━━━━━ DATA FOR ANALYSIS

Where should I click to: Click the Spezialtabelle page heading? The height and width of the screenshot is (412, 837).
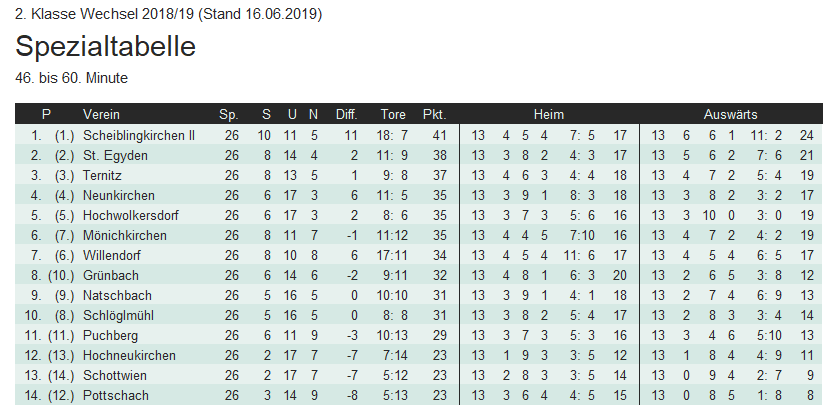click(105, 47)
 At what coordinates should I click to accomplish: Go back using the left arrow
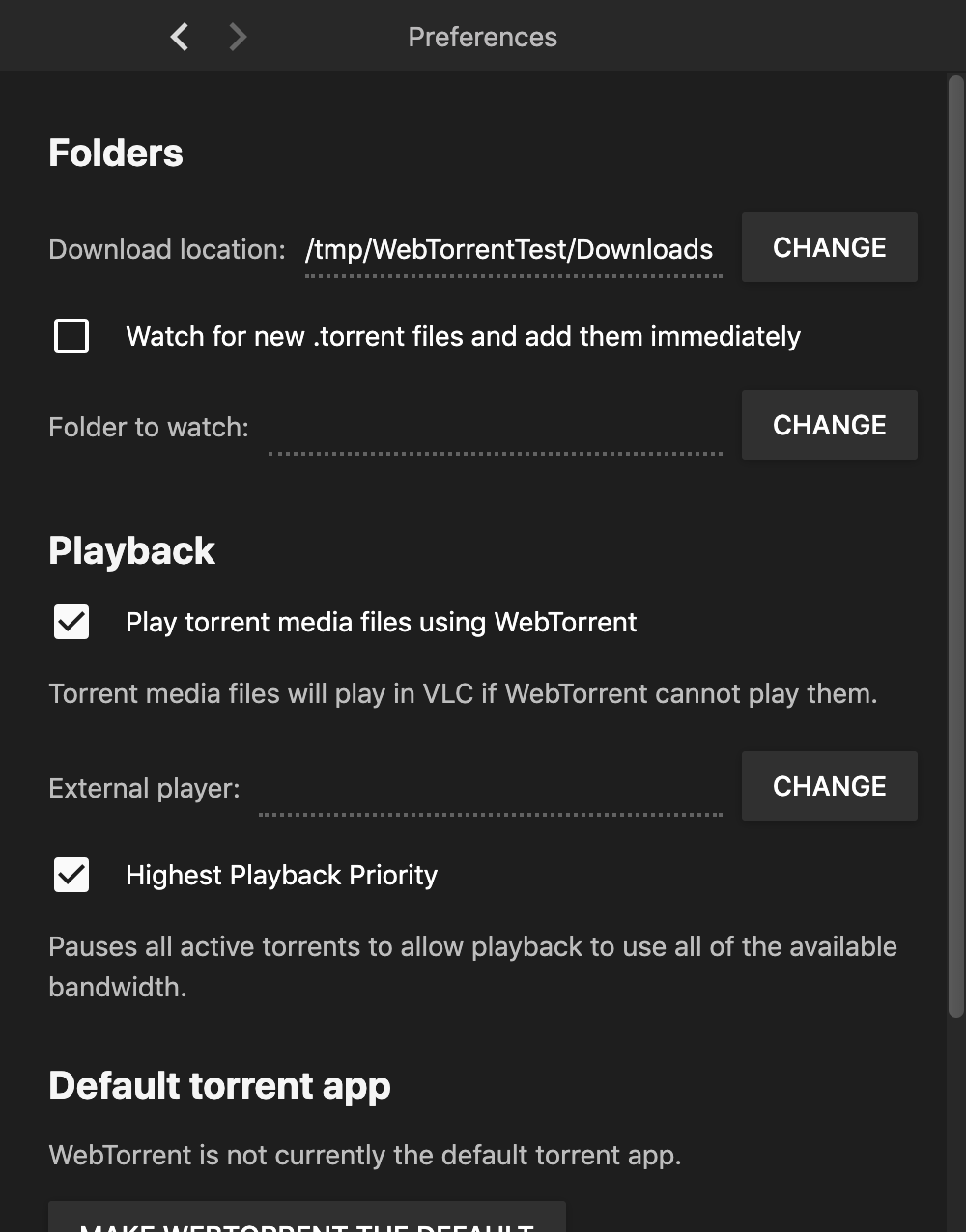(x=179, y=37)
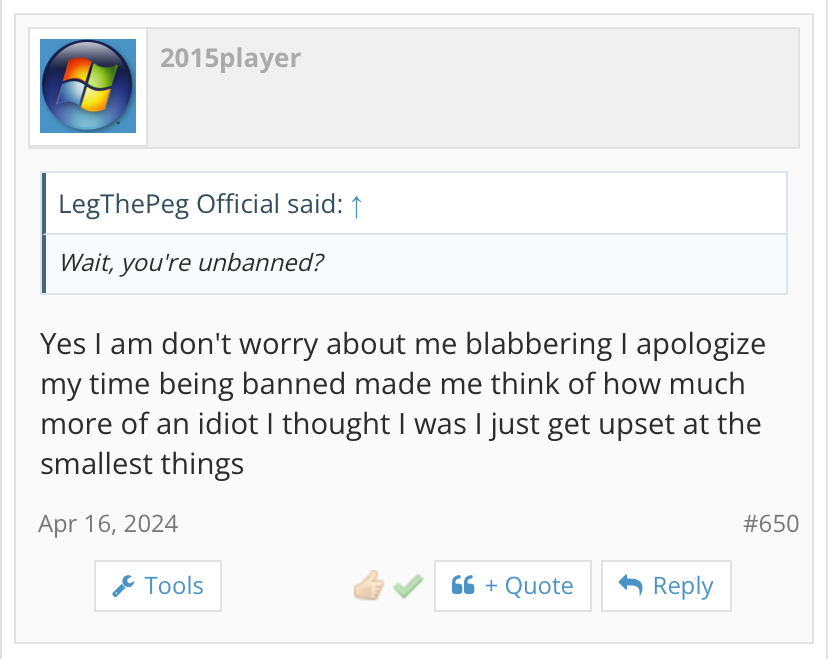Open the Tools dropdown menu
Image resolution: width=828 pixels, height=659 pixels.
[x=158, y=586]
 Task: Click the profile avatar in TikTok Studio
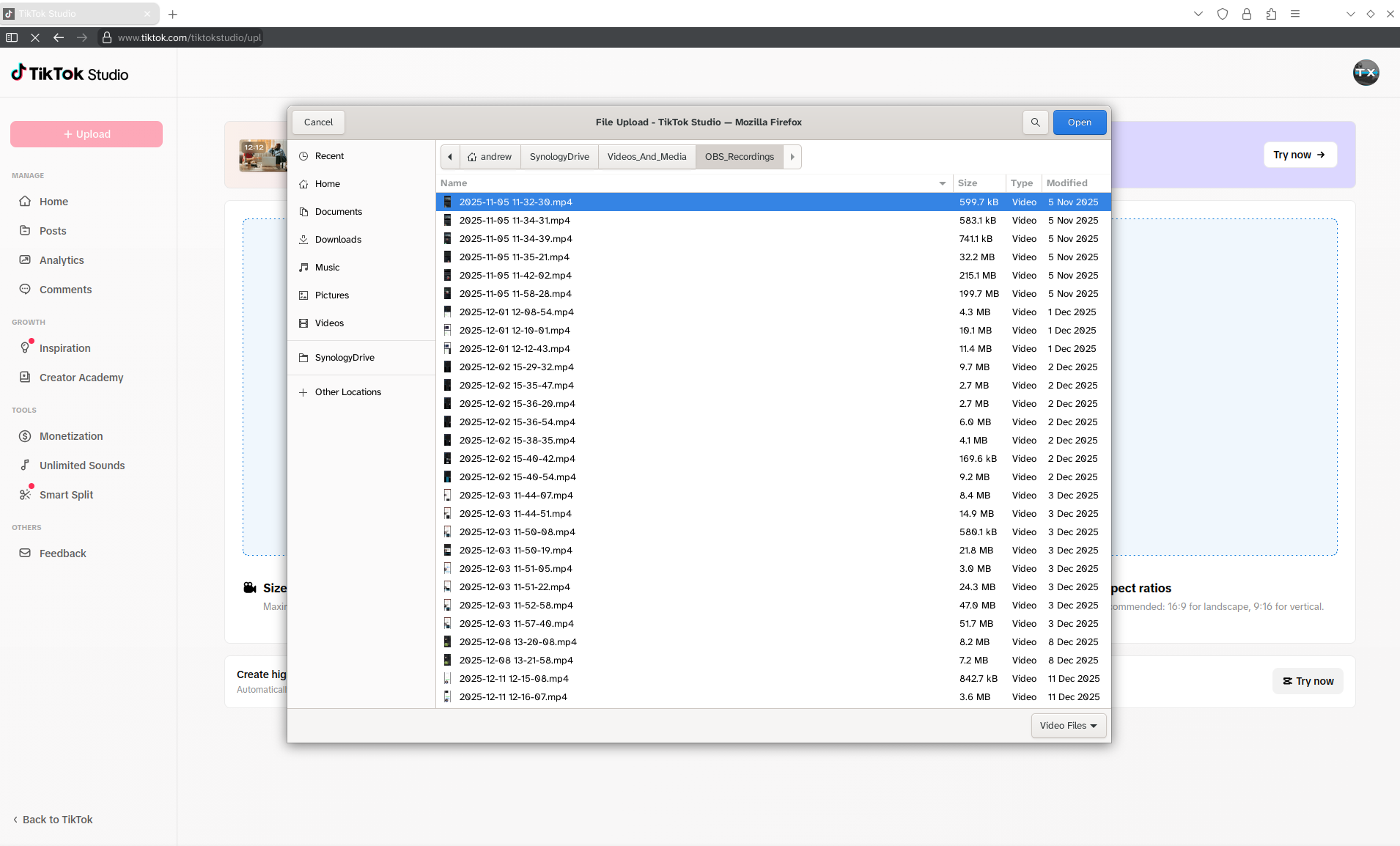(1366, 73)
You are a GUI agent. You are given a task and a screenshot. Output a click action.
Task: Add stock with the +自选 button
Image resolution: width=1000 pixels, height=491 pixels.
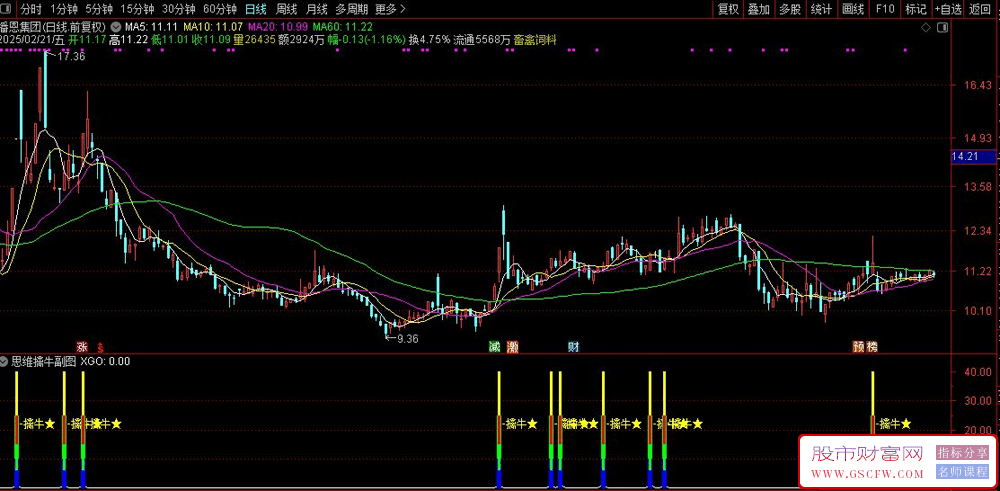(x=948, y=9)
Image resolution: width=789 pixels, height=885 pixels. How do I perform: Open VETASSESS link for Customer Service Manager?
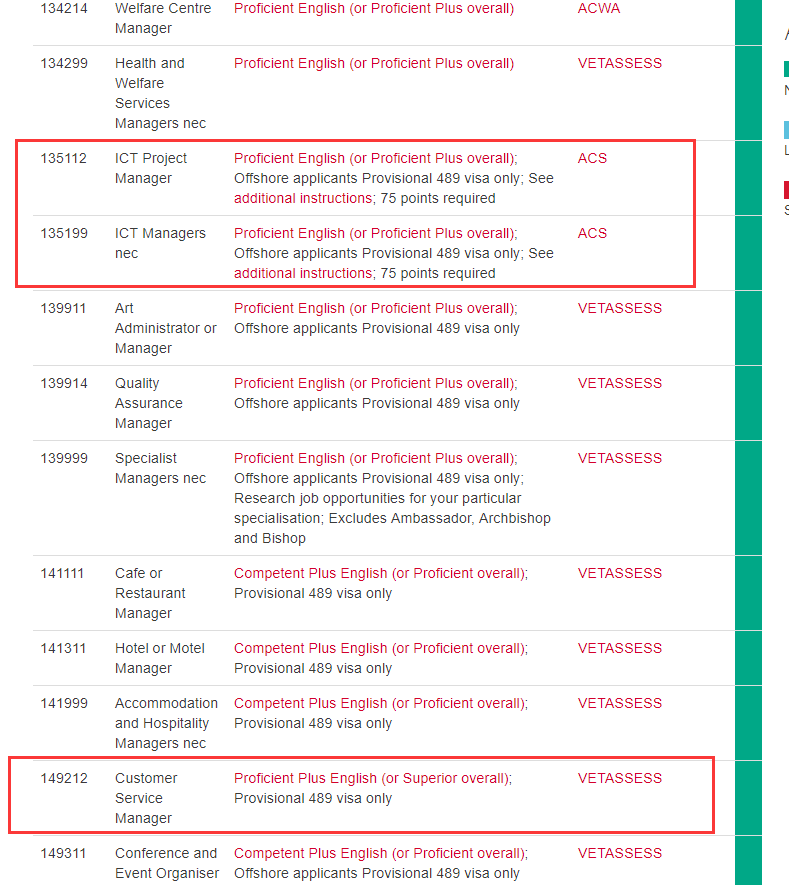[619, 778]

━━━━━━━━━━

From the line containing "You are a GUI" down to the final line of the records above, restate every line word for word, add nothing, and skip the pictures.

You are a GUI agent. You are given a task and a screenshot. Output a click action.
Task: Add stock with the +自选 button
Image resolution: width=1000 pixels, height=491 pixels.
(x=948, y=9)
Image resolution: width=789 pixels, height=885 pixels. How do I perform: Open VETASSESS link for Customer Service Manager?
[619, 778]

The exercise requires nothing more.